**EXERCISES TO COMPLETE**
(A) Decide whether each statement agrees with the editorial on New Zealand's trade ban with Chile, answering yes or no and quoting the words from the editorial that settle it: (i) under President Allende inflation stood at 600 percent, and it has since fallen to about 13 percent; (ii) East Germany has closed its trade mission in Santiago; (iii) New Zealand exports no longer reach Chile at all.
(B) Write the next paragraph of the editorial on New Zealand's trade ban with Chile, picking up after its final sentence.

**PAGE**

A delegation of New Zealand businessmen is setting out for Chile carrying with it the uncomfortable and unfair burden of the Federation of Labour's continuing ban on trade with Chile. The situation would be ludicrous were it not so damaging to New Zealand’s interests, and to the interests of many New Zealanders in whose name the F.O.L. claims to speak.

In the scale of international events the military coup in Chile seven years ago is becoming ancient history. At the time it was a violent and unpleasant affair. The regime it set up was unpleasant, though not notably cruel by the standards of Latin America, or of much of the rest of the world. The regime which the military displaced was probably, at least as violent, and was certainly much less efficient, than Chile’s military rulers. Recent visitors to Chile report that the country is booming. Inflation of 600 per cent under the old regime of President Allende has been reduced to about 13 per cent, a figure which New Zealand might envy. Chileans are wealthy enough again to make their country an attractive market for others. Goods are flowing in from many parts of the world, not least from such Communist States as China, Poland, Cuba, and Czechoslovakia. East Germany maintains a trade mission in Santiago. Yet these countries were to the fore in urging the trade boycott to which New Zealand, alone in the world, continues to pay anything more than lip service.

However well intentioned the boycott might once have been, the point is surely lost when the ban on trade damages New Zealand while it passes almost without notice in Chile. New Zealand exports worth several million dollars continue to reach Chile each year, but the trade requires expensive trans-shipping. Trade in dairy products, livestock, seeds and a variety of farm and forestry machinery could be expanded greatly if exporters were not forced by the F.O.L. and some of its constituent unions, to find clandestine ways of getting goods to Chile. The Deputy Minister of Finance (Mr Templeton) said at the week-end that the trade ban was costing New Zealand many millions of dollars. This might be acceptable if the ban was known to be influencing the behaviour of a particularly cruel government, or if such bans were being applied consistently to any State round the world of whose government some New Zea-

landers disapproved. Such a policy, however, would probably reduce New Zealand to trading with no more than a handful of other countries.

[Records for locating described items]
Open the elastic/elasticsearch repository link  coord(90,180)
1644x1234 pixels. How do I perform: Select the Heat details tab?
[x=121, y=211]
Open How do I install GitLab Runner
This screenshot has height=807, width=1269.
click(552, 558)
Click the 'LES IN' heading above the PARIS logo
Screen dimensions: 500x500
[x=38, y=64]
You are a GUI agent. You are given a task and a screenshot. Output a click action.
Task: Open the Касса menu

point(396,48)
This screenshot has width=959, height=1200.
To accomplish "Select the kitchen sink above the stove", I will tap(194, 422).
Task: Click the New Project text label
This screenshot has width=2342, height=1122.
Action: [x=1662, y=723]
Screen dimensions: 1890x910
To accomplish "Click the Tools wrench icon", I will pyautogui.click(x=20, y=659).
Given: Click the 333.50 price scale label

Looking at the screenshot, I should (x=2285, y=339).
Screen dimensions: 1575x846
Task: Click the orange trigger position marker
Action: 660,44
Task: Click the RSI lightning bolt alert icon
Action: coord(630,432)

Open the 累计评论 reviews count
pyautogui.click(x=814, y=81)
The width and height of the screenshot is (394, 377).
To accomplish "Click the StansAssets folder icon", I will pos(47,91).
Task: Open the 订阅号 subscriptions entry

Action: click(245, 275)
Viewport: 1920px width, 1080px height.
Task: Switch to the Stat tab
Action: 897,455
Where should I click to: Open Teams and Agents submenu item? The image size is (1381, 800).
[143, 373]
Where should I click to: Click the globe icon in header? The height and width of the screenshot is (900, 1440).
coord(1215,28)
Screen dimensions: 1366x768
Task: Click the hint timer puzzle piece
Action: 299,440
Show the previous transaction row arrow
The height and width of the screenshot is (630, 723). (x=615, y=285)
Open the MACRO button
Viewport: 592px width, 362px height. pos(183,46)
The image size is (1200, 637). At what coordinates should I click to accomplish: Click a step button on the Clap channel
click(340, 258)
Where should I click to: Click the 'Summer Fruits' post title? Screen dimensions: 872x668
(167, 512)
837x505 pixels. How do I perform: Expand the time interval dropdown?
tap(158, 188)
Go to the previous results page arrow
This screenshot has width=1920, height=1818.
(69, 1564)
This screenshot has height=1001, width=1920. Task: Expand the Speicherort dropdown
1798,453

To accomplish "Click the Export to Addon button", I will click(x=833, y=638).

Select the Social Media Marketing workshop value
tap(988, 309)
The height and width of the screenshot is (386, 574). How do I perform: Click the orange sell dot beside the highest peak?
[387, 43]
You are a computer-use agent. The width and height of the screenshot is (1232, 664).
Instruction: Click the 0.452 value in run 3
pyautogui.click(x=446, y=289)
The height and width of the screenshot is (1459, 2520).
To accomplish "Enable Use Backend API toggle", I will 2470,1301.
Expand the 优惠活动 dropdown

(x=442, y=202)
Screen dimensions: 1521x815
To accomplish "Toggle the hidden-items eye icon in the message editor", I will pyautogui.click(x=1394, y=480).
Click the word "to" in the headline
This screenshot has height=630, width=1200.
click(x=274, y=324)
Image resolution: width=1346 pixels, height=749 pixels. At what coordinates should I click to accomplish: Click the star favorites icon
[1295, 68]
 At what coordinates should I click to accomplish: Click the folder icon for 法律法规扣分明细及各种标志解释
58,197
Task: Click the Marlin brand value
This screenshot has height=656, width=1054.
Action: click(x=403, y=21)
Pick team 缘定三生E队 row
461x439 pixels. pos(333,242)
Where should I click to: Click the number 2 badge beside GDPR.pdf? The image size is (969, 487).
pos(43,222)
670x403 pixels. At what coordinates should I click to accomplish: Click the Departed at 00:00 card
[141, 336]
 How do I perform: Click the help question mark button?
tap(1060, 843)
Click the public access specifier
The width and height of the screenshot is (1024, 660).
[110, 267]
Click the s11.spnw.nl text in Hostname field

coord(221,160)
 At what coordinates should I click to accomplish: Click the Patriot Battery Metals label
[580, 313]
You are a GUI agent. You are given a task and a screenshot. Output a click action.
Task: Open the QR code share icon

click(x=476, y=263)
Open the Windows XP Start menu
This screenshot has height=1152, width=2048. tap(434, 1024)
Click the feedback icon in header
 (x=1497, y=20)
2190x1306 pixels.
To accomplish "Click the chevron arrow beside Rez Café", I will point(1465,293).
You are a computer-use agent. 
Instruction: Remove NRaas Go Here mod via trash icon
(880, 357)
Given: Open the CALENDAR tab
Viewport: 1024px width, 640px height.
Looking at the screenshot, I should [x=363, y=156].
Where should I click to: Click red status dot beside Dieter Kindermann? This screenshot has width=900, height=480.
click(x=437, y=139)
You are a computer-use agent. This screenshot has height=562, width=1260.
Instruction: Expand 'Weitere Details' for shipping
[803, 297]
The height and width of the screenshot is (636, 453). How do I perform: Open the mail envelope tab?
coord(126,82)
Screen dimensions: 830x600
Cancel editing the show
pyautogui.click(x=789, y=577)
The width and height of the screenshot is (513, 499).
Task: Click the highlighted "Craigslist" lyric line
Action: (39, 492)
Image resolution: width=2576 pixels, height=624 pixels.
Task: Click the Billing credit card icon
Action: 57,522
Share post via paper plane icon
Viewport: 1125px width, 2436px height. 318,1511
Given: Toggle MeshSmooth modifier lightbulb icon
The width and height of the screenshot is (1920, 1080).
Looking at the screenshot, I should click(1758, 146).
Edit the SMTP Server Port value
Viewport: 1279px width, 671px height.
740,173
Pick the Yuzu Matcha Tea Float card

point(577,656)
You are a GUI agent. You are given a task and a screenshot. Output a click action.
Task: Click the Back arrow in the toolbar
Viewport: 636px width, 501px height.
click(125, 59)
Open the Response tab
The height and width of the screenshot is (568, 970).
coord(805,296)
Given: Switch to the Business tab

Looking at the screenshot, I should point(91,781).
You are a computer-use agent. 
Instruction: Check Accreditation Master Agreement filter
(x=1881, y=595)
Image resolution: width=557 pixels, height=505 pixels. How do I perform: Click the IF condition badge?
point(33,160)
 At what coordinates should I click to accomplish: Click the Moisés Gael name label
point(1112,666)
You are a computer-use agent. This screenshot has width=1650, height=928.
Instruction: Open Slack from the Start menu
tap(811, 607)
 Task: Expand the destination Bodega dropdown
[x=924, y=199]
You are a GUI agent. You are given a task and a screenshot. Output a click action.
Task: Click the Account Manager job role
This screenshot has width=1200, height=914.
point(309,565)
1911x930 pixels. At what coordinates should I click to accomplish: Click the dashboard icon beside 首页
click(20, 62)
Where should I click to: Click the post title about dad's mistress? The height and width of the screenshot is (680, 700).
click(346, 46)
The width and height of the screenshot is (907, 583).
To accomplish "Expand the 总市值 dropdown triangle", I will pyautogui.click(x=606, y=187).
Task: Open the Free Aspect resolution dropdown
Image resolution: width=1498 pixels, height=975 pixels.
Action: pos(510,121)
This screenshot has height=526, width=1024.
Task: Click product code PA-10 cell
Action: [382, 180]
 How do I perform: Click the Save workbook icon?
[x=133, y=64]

**ANSWERS FOR THE EXERCISE**
(A)
(i) Yes: "Inflation of 600 per cent under the old regime of President Allende has been reduced to about 13 per cent"
(ii) No: "East Germany maintains a trade mission in Santiago."
(iii) No: "New Zealand exports worth several million dollars continue to reach Chile each year"

(B)
In any catalogue of countries which have governments imposed by force rather than by democratic election, and that would include more than half the members of the United Nations. Chile would not rank as especially obnoxious. According to a recent extensive report in the London “Economist.” 54 political prisoners remain in Chilean jails, a slim catch indeed when compared with such States as Iran, Vietnam, or South Africa.

The F.O.L. leaders have persuaded themselves into an awkward situation. Chile has been a fashionable cause, •although never one to bring out more than a small group of ill-informed demonstrators in New Zealand. The steady improvement of life in Chile is ignored or simply not noticed by those who have been equally ready to ignore the ruin which the Allende Government, before its overthrow, had brought to Chile.

To expect the leaders of the F.O.L. to admit they have been wrong in maintaining a ban which the rest of the world ignores would be too optimistic. But if the trade delegation can come back from Chile and demonstrate publicly that New Zealand is missing valuable trading opportunities to the detriment of the members of the very unions whose leaders maintain the ban, some of the F.O.L. leaders at least might have the sense to re-examine their position.

No attempt has ever been made to establish the opinion of New Zealanders about the ban. It was imposed in an authoritarian manner which resembles the behaviour of the Government it is directed against. New Zealand's prosperity depends on this country’s ability to find new markets. An ineffective trade ban, whatever its moral justification, is a luxury which cannot be afforded.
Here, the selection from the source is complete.